Do It Right The First Time

I can't remember if I blogged this before, but if so, it bears repeating. When my brother and I were very young, my father, who was also a fire chief, brought home from work some pencils with the phrase, "Do it right the first time" inscribed on them. This message was brought up by my father many times throughout my life, although I'll admit, there are days even today when something goes wrong and I think back to that message.

It may take extra time that you don't think you have. That time may seem very valuable. The shortcut you take may seem like it saves those precious seconds.
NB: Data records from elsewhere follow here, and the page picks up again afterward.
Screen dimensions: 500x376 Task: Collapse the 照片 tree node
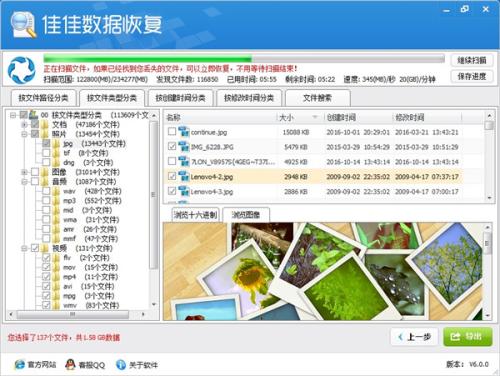click(x=24, y=134)
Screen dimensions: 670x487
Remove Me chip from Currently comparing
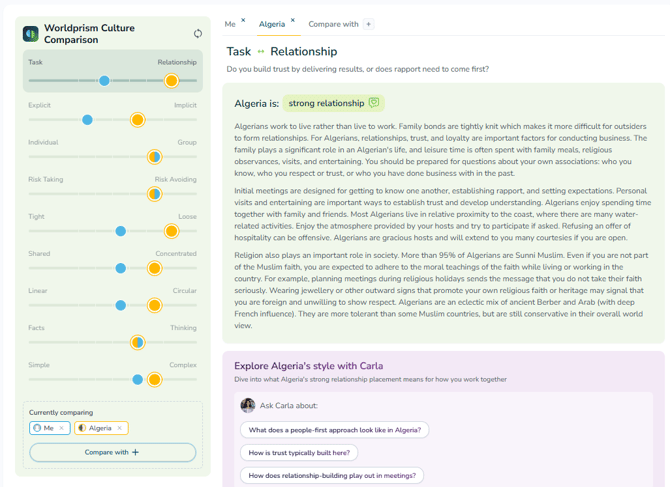[62, 428]
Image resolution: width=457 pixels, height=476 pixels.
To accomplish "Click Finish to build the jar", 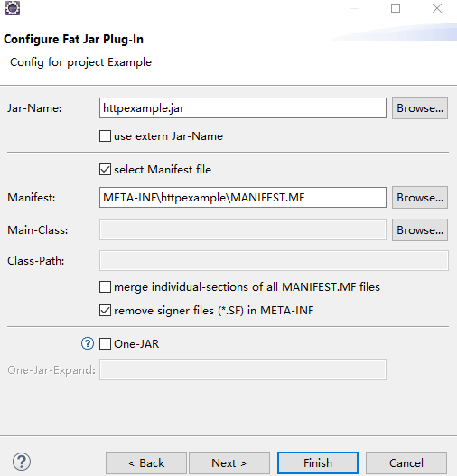I will pos(318,463).
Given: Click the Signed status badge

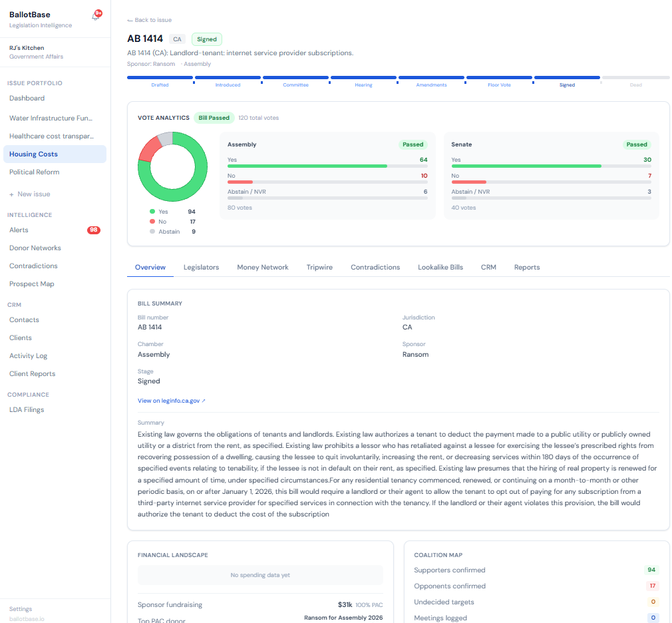Looking at the screenshot, I should (x=206, y=39).

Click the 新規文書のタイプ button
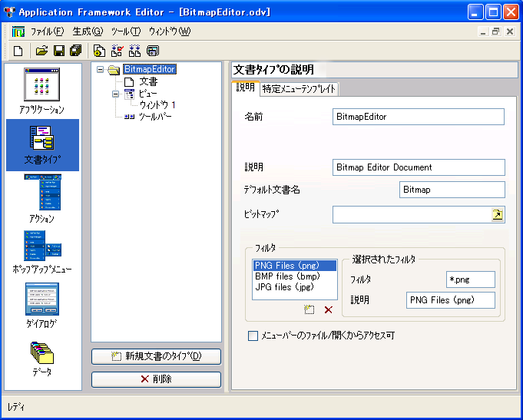[156, 356]
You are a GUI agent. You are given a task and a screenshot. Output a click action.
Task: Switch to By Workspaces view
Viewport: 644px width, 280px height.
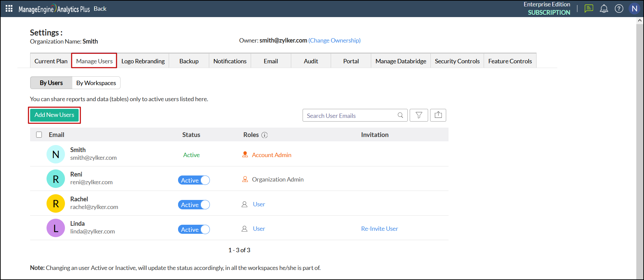click(96, 83)
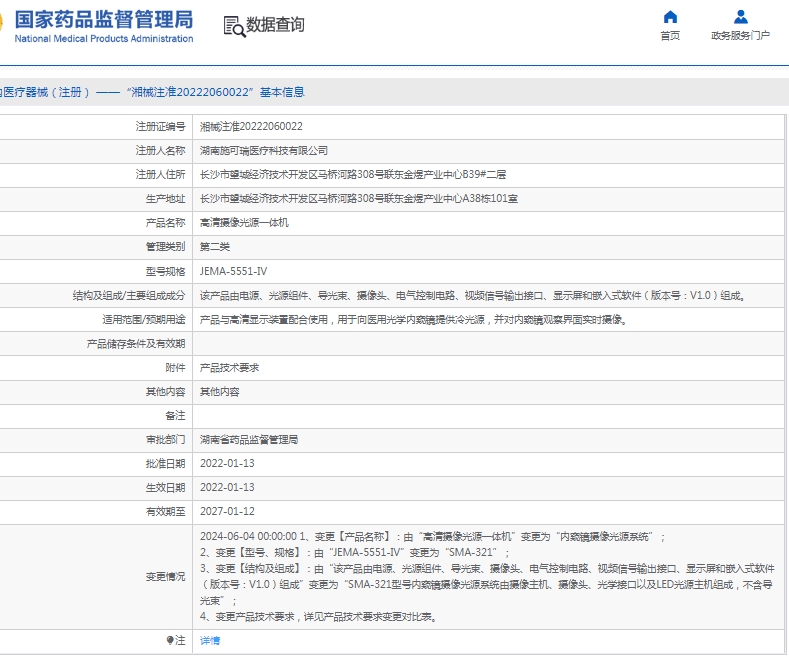Click the 国家药品监督管理局 title text
The width and height of the screenshot is (789, 662).
coord(104,19)
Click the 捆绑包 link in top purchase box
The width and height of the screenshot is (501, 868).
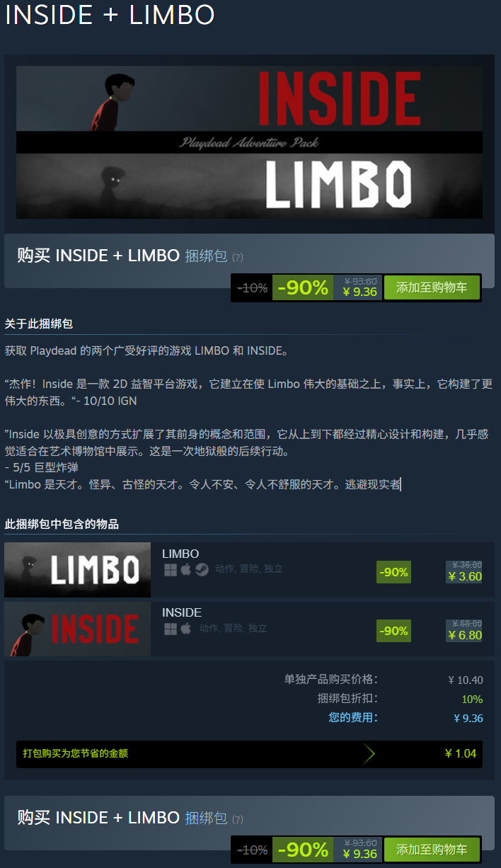206,256
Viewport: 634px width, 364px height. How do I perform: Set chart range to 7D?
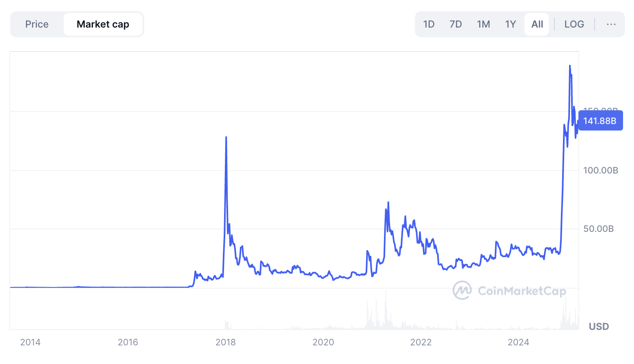pos(456,24)
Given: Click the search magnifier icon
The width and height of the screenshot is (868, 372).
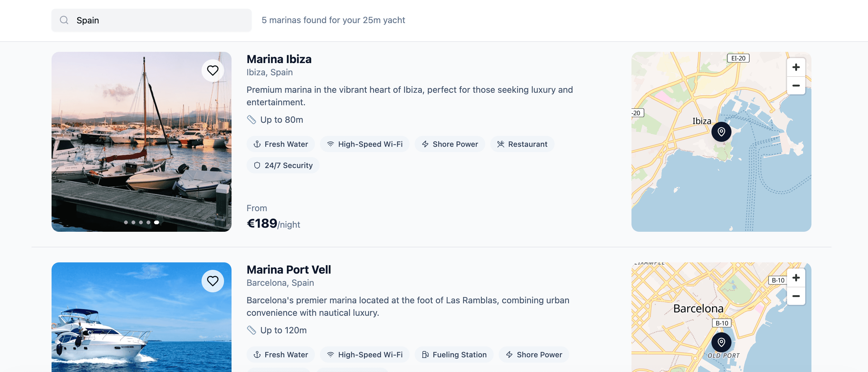Looking at the screenshot, I should 64,20.
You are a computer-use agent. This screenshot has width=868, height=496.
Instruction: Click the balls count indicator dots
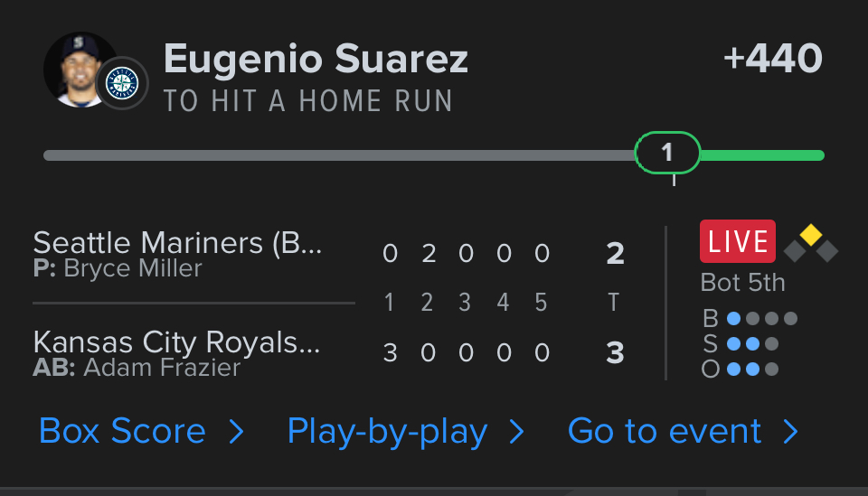coord(762,318)
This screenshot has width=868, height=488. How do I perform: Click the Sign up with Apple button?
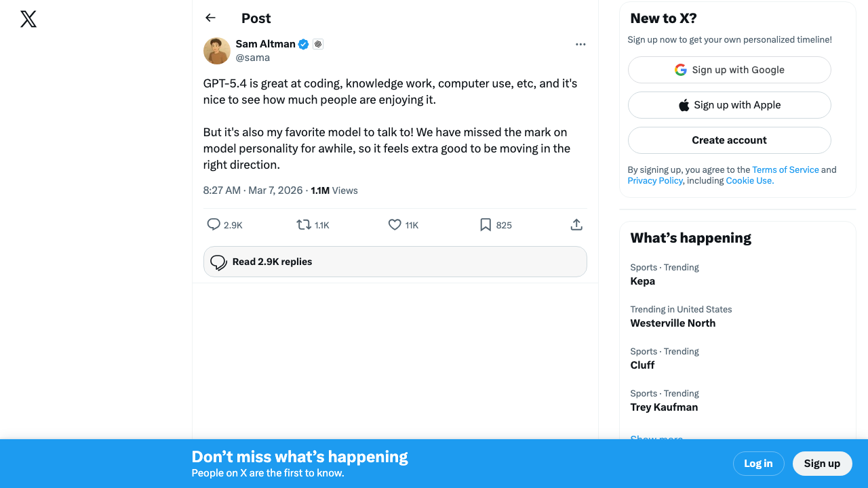(729, 104)
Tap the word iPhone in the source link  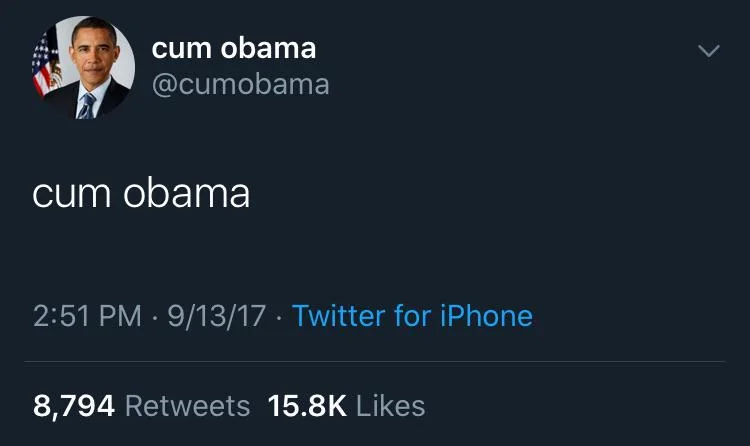point(486,317)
But I have seen in my life, many times when those shortcuts have proven catastrophic, and in most of those situations, I look at them and wonder, had someone taken a few extra moments to do it right, what the outcome might have been.
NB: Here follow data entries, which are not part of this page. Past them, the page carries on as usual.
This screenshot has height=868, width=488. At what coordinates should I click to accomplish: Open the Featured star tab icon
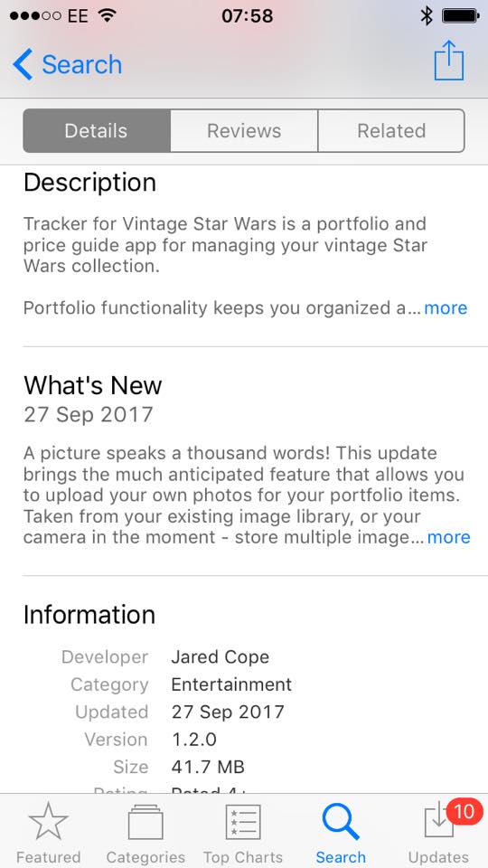click(x=49, y=821)
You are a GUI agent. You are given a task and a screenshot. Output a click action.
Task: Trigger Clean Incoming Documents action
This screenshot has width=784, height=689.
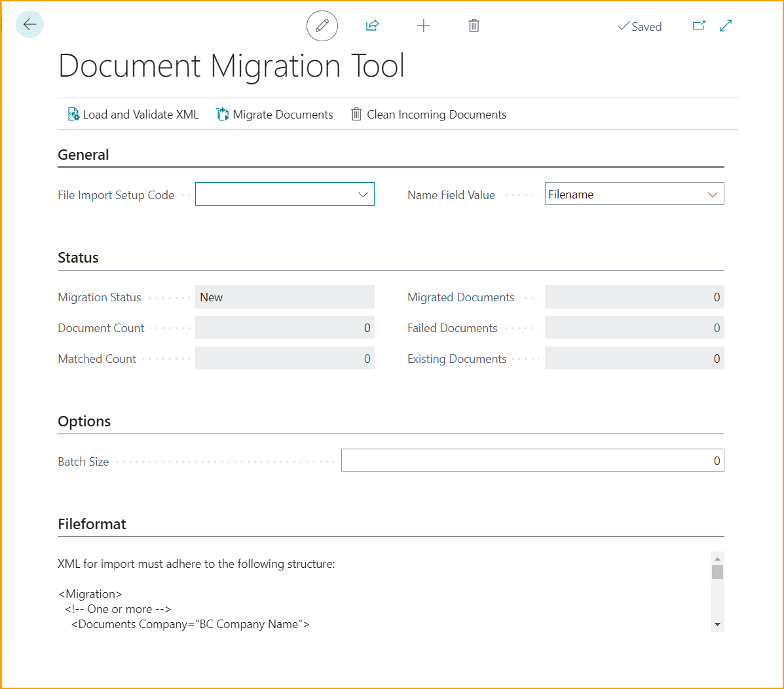(x=436, y=114)
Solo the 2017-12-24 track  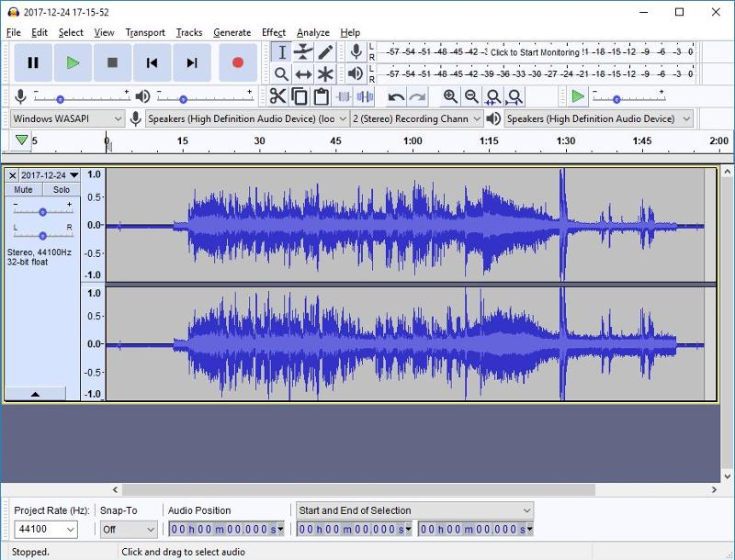[61, 190]
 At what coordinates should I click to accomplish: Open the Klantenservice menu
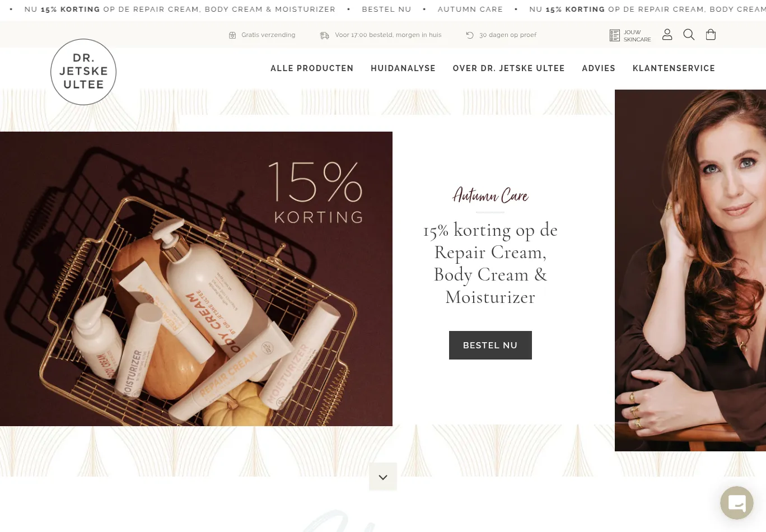[674, 68]
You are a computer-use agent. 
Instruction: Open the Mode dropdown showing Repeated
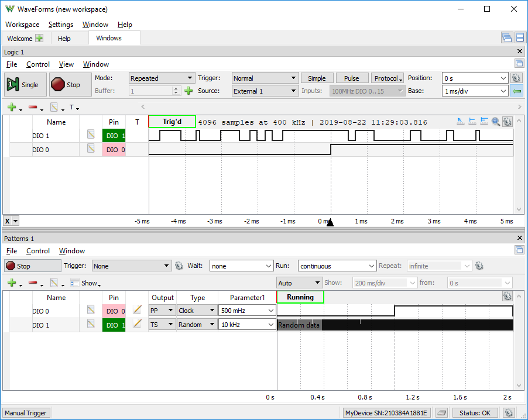[162, 78]
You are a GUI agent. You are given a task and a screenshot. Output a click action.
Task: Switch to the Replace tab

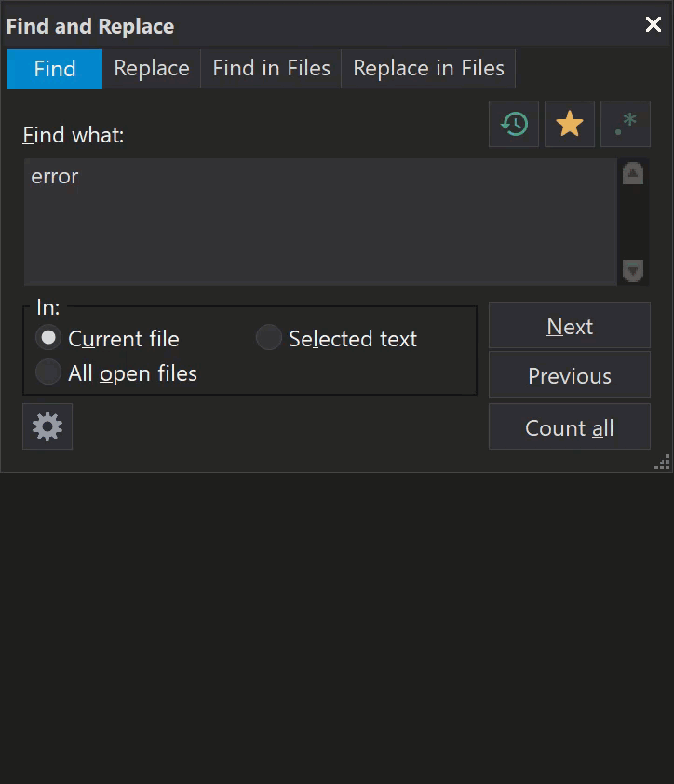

While the historical issue between response to rescues in New York City is frustrating and sad, since it seems to me to be the confluence of a power struggle and turf battle, instead of celebrating a terrific save the other day, instead we have this tragedy to contend with, as shared with us by Dave Statter on his blog.

I have always learned and always taught that when lifting, we "crib to the lift". And while the spreaders are not the desired lifting tool, I have used them before and they have worked just fine. I preface that, however by explaining that I am also passionate about physics and when I have used spreaders, I also understood that the force applied must go somewhere, and if the load isn't stabilized, the force is going to create motion we don't want. In this case, the force displaced the object alright: lateral to the support (the spreader) and with nothing to support the load (cribbing) the load went to ground (and victim).

I don't care if you are FDNY, ESU, or anyone else. I have seen this very same shortcut taken before in departments that have had identically catastrophic results. I also recall other times when the load has shifted on the column, in one case, three stacked air bags.  In this case, the firefighter, who happened to also be the salesman of the lift bags and should have a little expertise in their use, himself was killed.

There's a lesson to be learned in every tragedy. Aside from the physical principles that apply to all of us here on this planet, there's another very important one. Driving recklessly, failing to wear your seatbelt, not wearing proper PPE, not paying attention to overhead power lines, and in this case, not providing an alternate column to support the load via cribbing, all might seem like they are saving precious seconds, but failing to do the right thing the first time, ended instead in tragedy.

Take a moment to ditch the emotion and be the professionals you are. Do the right thing the first time.


  • Anonymous says:

    I couldn't agree more.  It's sad to see that an apparent turf war led to the mess on that video.  Especially with FDNY on scene, with lifting bags and cribbing, there's really no excuse for what the ESU did.  If there was some delay, one might have argued in favor of going with resources available, but that certainly was not the case here when they even moved the airbags away.
    As an aside, in the NIOSH report you refer to from 2003, you seem to draw attention to the fact that the bags were stacked 3 high.  These appear to be ResQTec bags.  Without getting into the discussion of whether it's good or not, the manufacturer *does* rate them to be stacked 3 high, so at least that part of it was in keeping with the manufacturer's use guidelines.  Good to know about the risk though.  I spoke with them a bit in Baltimore this year but didn't know about the history.

  • Anonymous,

    You don't have to be anonymous here, but I respect that.  That's interesting about the ResQTec bags, I didn't know that.  I'll have to look into that.  I do know that one of the reasons we don't ordinarily stack more than two bags is because of the decreased surface area as the bag bulges to create a column.  While the contact area changes the LD/50% ratio for the column, it is also more unstable, but without going to the RQT site, if I remember, the way those are constructed DO allow that per the manufacturer, so you have a valid point.  It does make me nervous though to think we'd be stacking three and now I'll have to go back and see what all the details were of that event.

    But that all being said, I wouldn't care if I were lifting with pinch bars and a fulcrum, we still need to crib to the lift.  It's not necessarily the use of spreaders I debate but the failure to crib and to stabilize the load.

    Thanks for commenting.  I encourage people to respectfully challenge me, because that's how I learn.  And thanks for reading.

  • Smitty says:

    Great post Mick!! Lift an inch, Crib in inch is hummered into our heads for a reason!